Somehow, the conversation during the entire 15-minute procedure involved my children — what they are like, my relationship with them, etc. I was happy that Dr. Priti was okay with the fact that I didn’t want to tell them quite yet about this diagnosis. “You can tell them much later,” she said, “nothing wrong with that.”

My son and I recently attended his basketball team’s first meeting.

My oldest, a high school freshman, recently made the school basketball team. He sailed through tryouts, working hard, eating right and just being excited. My news would have derailed this happy boy and i wasn’t having none of that.

I also attended his team’s first meeting with the coach and parents outlining expectations, rules (we don’t want parents behaving badly kinda rules), team mother selection, etc.

After the meeting, my kid jokingly wondered why I didn’t speak up and offer my services when two women were jockeying for the team mother position. He know that would probably never happen.

Not only am I an introvert who abhors hanging out with other parents or hosting events, I feel like all other parents are either like Christina Applegate’s character in “Bad Moms” and the parents who let the character push them around.

One of the two women who really wanted to be team mom.

The conversation during the ride back to our apartment after the team meeting touched on why I don’t usually volunteer to chaperone my kids’ school field trips or allow them sleepovers. The simple answer is that people make me nervous and I don’t gel with the topics they love to talk about. I’ve attended exactly one class party for each of my children since they’ve been in school from age 5 and I’ve chaperoned exactly one field trip each as well. That’s a grand total of 6 events over the last 9 nine years and I assure you that’s more than I’ve wanted to handle or more than I’ve desired.

I’ve always been content just buying and dropping off what is needed for the trips and events… chips, soda, juices, bottled water, cookies and such.

I did promise my son that once we move to our new house (I’ve decided to get a house once I am better so we can leave our one-year leased apartment), I’ll host a dinner for the team. This means that my son will have to tryout for the team during his sophomore year because the apartment lease doesn’t end until next fall, then we’ll have to get settle in, furnish the home and make it our own.

* * * * * * *

## What the task requires:
List every item the post names as something the writer buys and drops off for school trips and events. The records have nothing to do with the post above.

## Information given:

* * * * * * *

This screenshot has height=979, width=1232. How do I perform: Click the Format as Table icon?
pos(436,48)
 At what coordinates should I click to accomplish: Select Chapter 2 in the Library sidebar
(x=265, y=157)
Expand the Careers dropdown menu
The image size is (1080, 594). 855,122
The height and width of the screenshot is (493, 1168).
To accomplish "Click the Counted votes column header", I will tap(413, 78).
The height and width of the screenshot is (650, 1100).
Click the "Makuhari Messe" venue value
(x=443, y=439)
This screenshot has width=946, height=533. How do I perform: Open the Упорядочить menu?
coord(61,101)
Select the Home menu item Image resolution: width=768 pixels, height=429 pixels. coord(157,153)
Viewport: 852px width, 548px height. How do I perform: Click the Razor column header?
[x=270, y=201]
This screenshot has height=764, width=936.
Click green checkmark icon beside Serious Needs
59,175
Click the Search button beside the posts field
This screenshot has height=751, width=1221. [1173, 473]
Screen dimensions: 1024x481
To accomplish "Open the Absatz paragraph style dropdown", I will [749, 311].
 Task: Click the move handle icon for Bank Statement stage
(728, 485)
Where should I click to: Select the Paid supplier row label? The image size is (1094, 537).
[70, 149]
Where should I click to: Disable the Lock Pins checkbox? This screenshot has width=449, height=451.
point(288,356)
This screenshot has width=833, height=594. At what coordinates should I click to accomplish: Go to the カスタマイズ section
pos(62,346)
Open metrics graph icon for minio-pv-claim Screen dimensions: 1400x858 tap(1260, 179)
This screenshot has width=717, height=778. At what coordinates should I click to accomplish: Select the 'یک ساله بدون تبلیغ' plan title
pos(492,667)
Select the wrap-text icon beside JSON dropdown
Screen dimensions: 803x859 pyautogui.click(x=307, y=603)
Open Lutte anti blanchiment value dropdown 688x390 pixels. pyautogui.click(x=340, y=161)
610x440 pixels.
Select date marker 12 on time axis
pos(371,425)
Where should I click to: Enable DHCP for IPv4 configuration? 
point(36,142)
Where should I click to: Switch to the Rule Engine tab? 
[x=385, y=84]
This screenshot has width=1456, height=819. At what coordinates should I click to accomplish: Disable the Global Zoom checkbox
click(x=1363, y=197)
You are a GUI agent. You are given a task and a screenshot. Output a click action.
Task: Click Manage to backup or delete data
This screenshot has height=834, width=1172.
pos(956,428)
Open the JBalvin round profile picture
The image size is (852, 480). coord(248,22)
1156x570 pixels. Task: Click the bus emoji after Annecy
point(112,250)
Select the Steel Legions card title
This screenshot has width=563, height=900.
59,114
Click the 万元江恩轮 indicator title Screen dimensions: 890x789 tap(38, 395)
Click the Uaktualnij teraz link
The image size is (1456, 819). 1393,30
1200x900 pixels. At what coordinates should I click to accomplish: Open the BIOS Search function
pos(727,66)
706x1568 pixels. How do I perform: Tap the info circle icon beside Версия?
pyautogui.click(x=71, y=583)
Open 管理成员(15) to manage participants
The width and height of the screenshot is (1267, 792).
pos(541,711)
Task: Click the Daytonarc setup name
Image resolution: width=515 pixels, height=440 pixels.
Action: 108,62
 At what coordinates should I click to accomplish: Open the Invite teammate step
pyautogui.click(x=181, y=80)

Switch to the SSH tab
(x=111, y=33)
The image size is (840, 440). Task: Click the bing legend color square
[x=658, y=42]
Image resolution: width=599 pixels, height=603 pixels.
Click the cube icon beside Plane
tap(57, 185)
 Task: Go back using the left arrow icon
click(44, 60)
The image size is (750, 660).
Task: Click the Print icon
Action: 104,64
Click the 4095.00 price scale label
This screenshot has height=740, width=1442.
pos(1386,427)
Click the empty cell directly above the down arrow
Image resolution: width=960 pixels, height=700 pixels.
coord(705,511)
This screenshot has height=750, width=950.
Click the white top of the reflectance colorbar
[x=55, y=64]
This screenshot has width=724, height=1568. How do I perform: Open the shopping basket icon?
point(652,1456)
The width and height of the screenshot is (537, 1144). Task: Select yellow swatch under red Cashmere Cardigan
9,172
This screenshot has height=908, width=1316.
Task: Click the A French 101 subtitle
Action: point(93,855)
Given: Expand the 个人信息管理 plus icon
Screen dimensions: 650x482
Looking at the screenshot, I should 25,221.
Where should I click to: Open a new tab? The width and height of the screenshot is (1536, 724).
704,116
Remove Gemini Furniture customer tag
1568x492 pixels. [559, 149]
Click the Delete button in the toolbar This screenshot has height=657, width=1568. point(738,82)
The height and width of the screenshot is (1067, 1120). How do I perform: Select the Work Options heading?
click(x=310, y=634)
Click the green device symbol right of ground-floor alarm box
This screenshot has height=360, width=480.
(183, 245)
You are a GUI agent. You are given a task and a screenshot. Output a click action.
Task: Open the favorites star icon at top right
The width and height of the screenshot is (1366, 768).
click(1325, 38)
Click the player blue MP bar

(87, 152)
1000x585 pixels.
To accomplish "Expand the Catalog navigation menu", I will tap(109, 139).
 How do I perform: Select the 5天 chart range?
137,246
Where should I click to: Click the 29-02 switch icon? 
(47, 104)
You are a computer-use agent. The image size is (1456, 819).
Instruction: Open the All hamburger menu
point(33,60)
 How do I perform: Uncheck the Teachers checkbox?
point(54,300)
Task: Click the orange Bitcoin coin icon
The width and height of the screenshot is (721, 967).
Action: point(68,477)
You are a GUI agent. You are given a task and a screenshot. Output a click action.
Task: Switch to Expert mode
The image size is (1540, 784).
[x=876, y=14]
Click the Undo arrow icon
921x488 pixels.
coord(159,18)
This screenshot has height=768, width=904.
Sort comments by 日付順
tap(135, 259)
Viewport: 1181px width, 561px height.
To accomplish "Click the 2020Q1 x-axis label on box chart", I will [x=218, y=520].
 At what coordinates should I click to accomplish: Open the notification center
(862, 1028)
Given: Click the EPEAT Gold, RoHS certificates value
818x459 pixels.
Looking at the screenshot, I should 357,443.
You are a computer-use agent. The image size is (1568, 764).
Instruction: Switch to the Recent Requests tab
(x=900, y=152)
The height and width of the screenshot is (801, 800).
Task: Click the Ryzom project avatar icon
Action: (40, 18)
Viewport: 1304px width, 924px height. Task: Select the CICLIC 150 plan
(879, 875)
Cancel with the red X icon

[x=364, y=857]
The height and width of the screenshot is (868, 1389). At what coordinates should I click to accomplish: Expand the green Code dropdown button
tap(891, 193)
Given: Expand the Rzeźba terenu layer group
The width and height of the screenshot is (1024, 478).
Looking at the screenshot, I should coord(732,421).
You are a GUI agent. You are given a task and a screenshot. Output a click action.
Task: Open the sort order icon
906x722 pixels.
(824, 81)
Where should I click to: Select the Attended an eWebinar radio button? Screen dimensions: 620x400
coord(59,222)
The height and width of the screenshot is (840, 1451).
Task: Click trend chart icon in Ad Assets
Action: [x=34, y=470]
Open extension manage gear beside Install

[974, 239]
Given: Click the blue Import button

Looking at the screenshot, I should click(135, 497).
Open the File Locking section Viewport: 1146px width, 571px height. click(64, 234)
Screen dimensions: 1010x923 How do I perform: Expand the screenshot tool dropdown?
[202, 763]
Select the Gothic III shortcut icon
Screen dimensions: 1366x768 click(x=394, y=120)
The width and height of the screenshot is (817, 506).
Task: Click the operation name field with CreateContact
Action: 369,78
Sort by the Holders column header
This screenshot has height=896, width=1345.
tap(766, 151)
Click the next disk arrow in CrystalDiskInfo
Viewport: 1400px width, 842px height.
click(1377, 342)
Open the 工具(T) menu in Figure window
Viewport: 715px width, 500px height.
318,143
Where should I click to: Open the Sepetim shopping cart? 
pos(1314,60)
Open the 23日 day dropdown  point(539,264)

* * * * * * *

## Response for this exercise:
Chips, soda, juices, bottled water, cookies